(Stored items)
┄┄┄┄┄┄┄┄┄┄

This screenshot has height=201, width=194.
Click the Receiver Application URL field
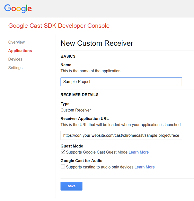click(121, 135)
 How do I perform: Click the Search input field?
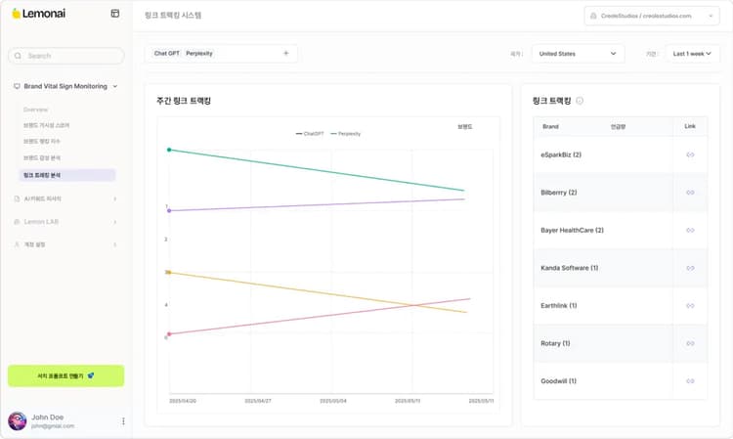[68, 56]
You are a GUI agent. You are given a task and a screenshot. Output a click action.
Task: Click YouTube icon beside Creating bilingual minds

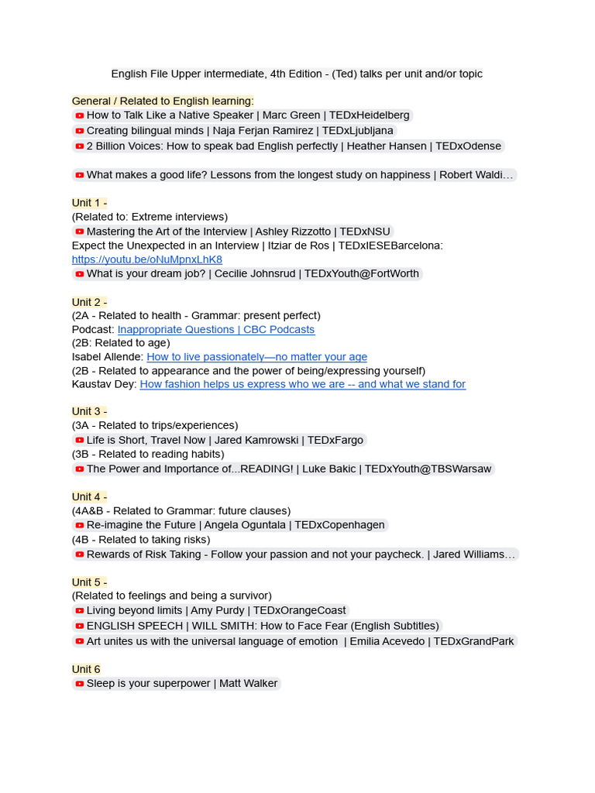click(80, 131)
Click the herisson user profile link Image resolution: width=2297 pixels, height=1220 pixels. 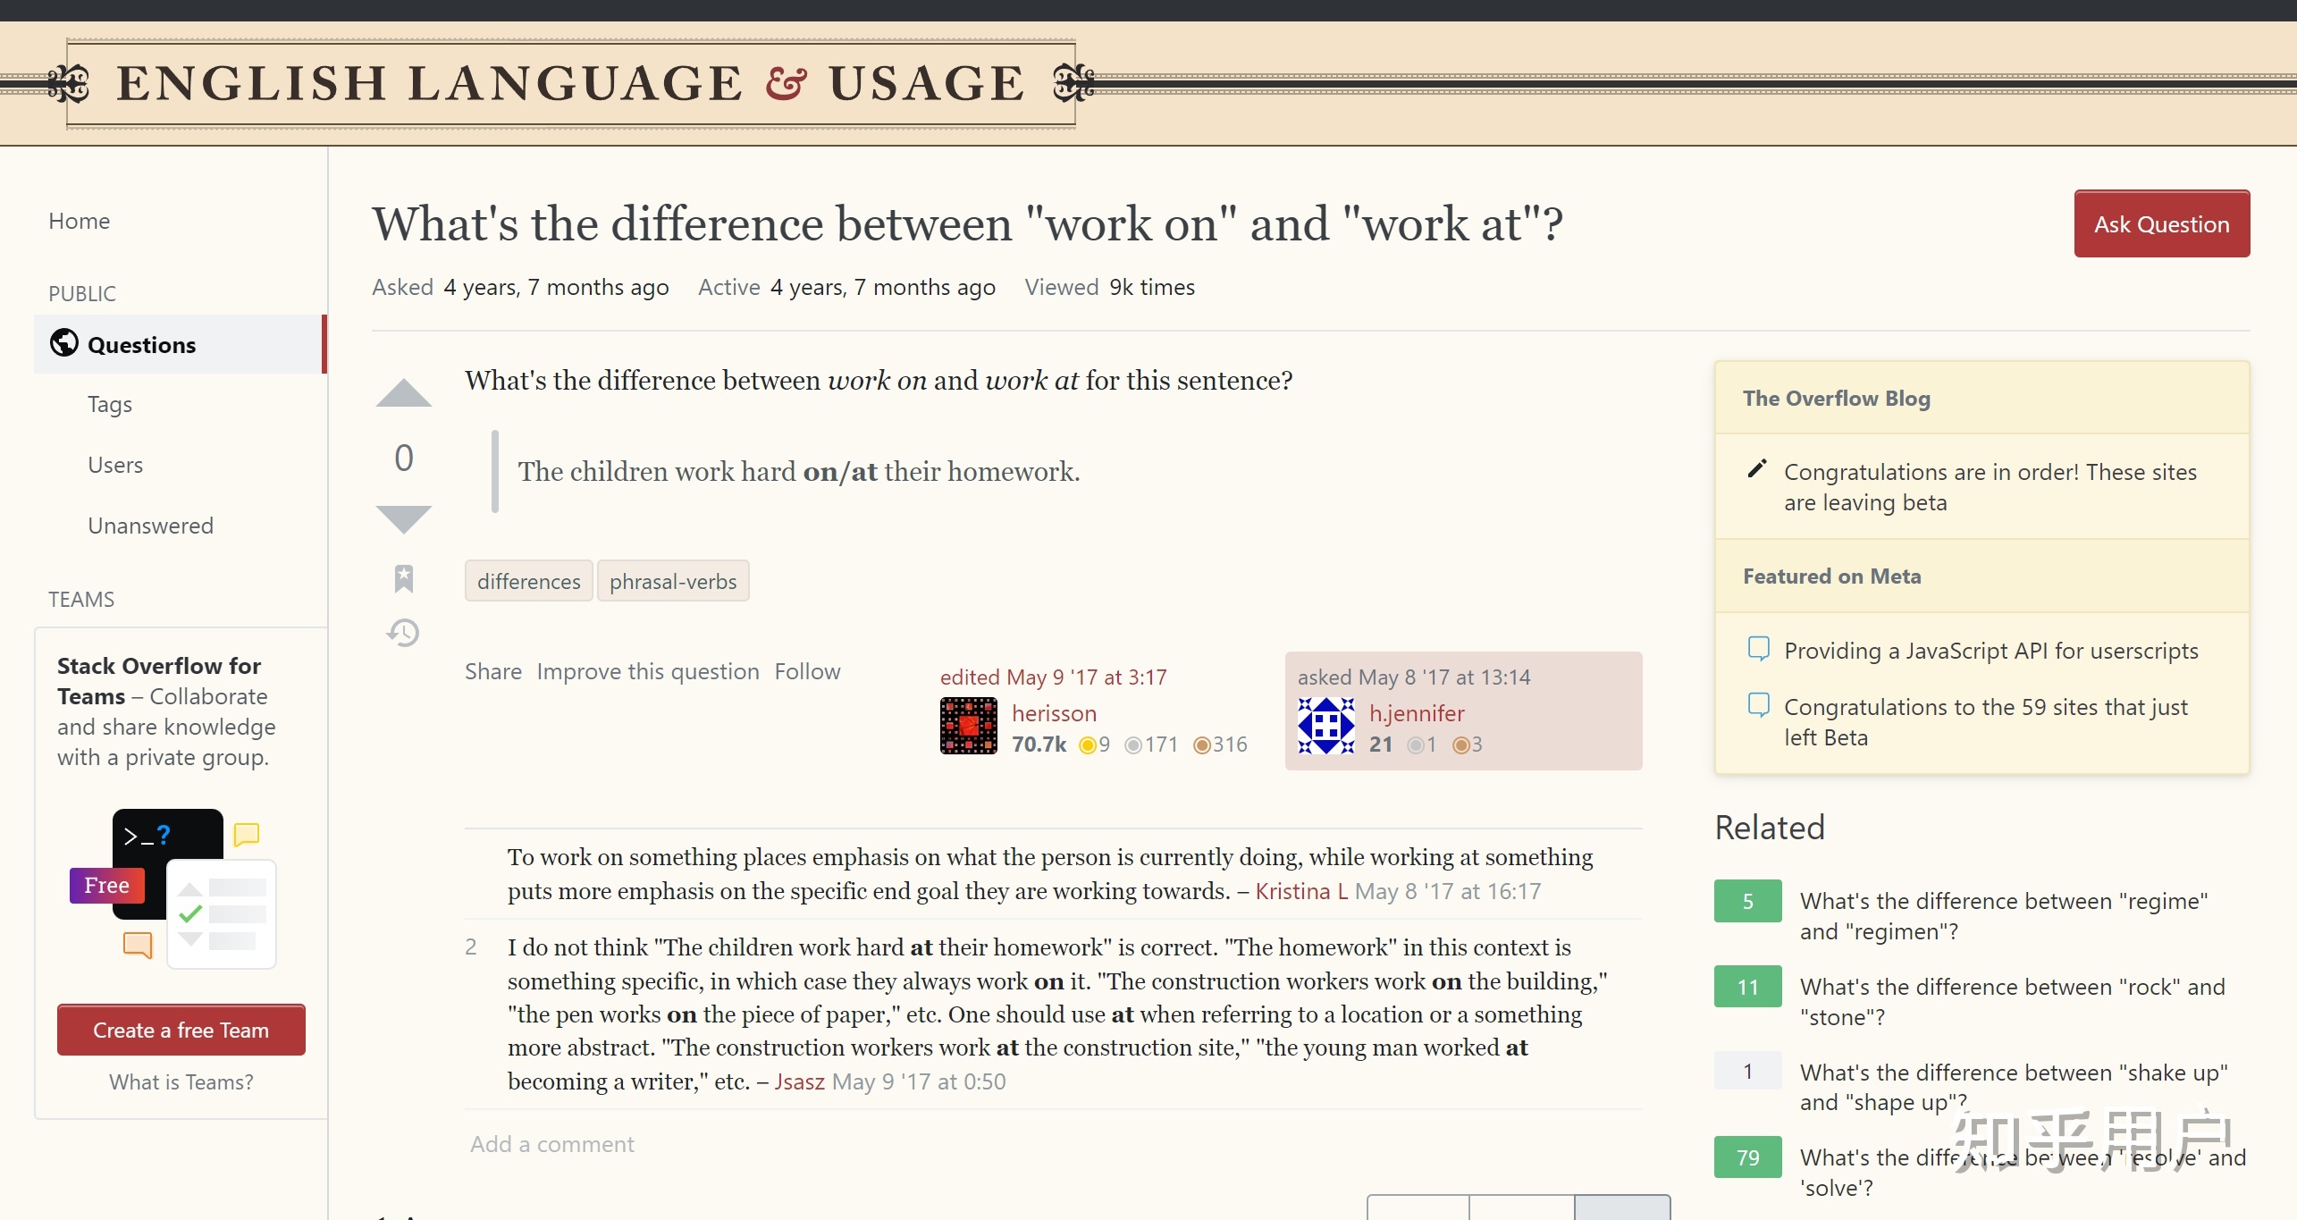click(1051, 711)
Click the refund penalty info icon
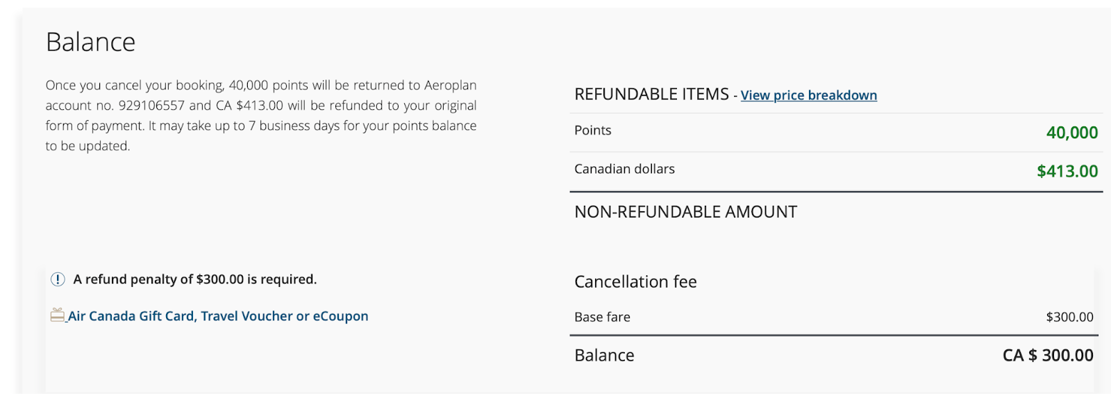This screenshot has width=1111, height=394. pyautogui.click(x=58, y=279)
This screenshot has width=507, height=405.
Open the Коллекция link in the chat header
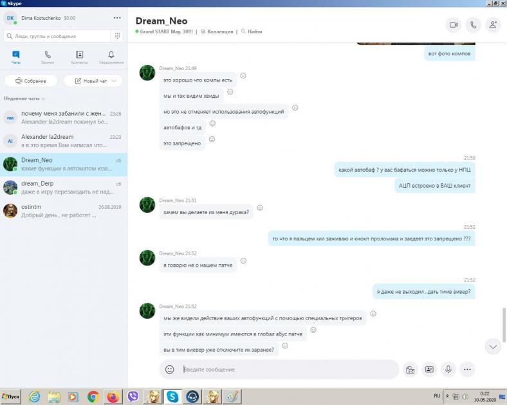(x=217, y=32)
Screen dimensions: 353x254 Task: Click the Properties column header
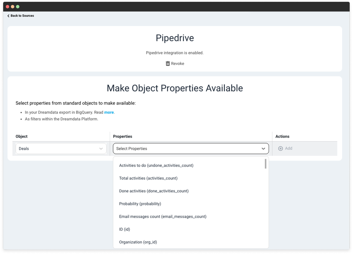(122, 136)
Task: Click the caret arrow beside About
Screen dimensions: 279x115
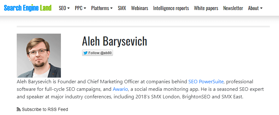Action: 261,8
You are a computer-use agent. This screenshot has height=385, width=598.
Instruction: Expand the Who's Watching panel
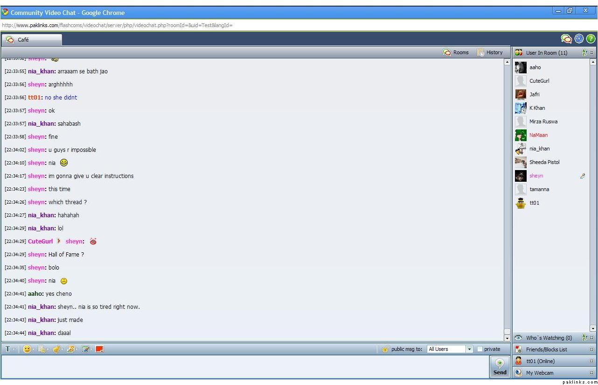tap(592, 338)
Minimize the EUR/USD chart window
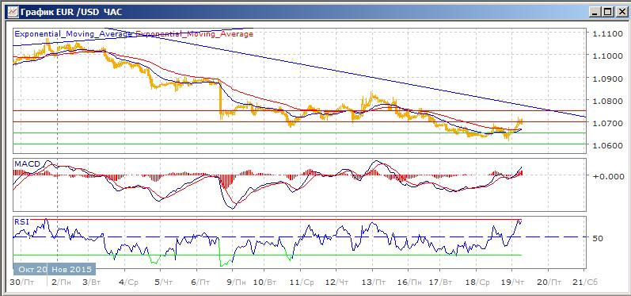631x296 pixels. pos(596,12)
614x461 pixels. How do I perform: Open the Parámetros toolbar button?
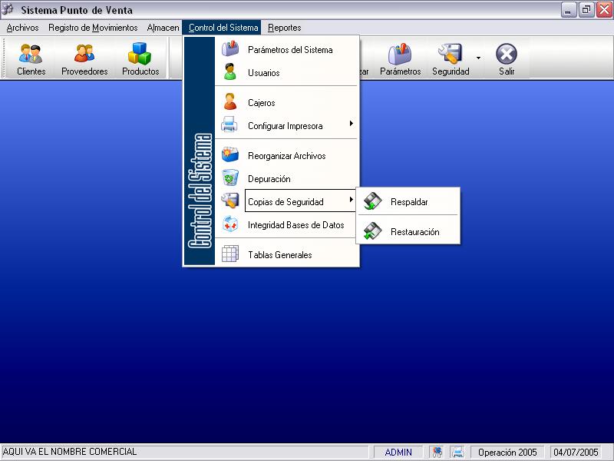400,59
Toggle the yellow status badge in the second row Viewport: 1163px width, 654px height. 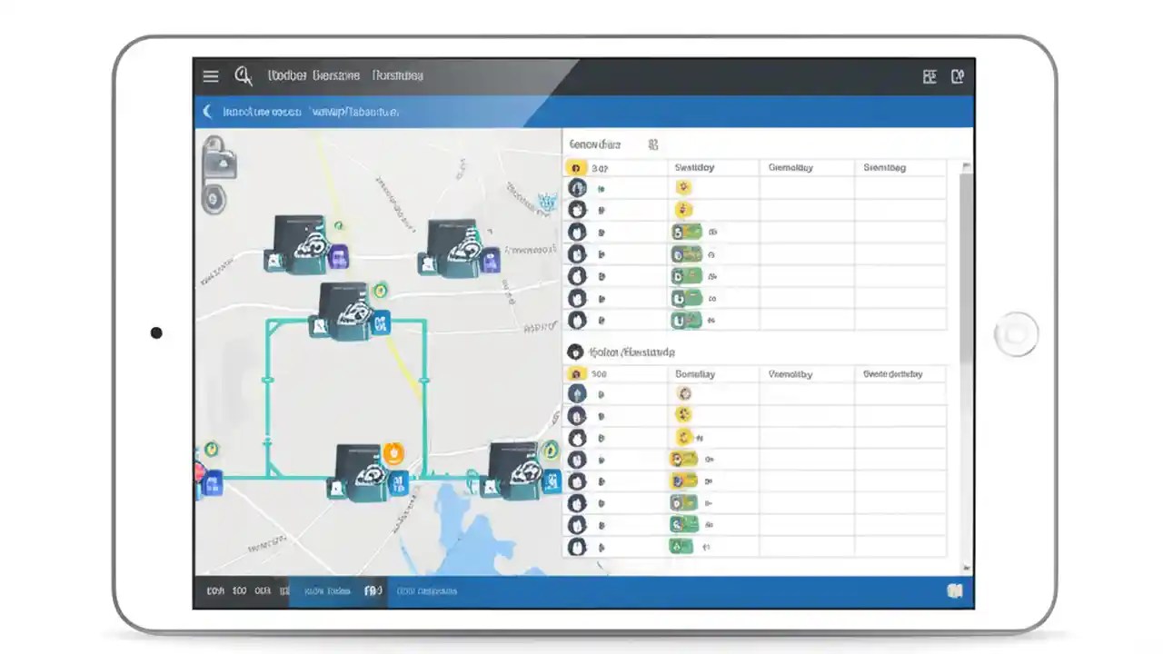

┄┄┄┄┄┄┄┄┄┄

WHAT NEEDS TO BE DONE:
Begin at the line containing "Click the refund penalty info icon" and transcribe exactly every line through the end of the records, both ends included, leaving the pictures out.

SOLUTION FOR THIS EXERCISE:
Click the refund penalty info icon
This screenshot has width=1111, height=394. pyautogui.click(x=58, y=279)
This screenshot has width=507, height=405.
Open the Коллекция link in the chat header
(x=217, y=32)
Screen dimensions: 353x254 Task: Click the Properties column header
(122, 136)
Task: Click the caret arrow beside About
Screen dimensions: 279x115
Action: 261,8
You are a computer-use agent. This screenshot has height=385, width=598.
Instruction: Expand the Who's Watching panel
tap(592, 338)
Minimize the EUR/USD chart window
631x296 pixels. pos(596,12)
614x461 pixels. How do I perform: Open the Parámetros toolbar button?
400,59
Toggle the yellow status badge in the second row Viewport: 1163px width, 654px height. 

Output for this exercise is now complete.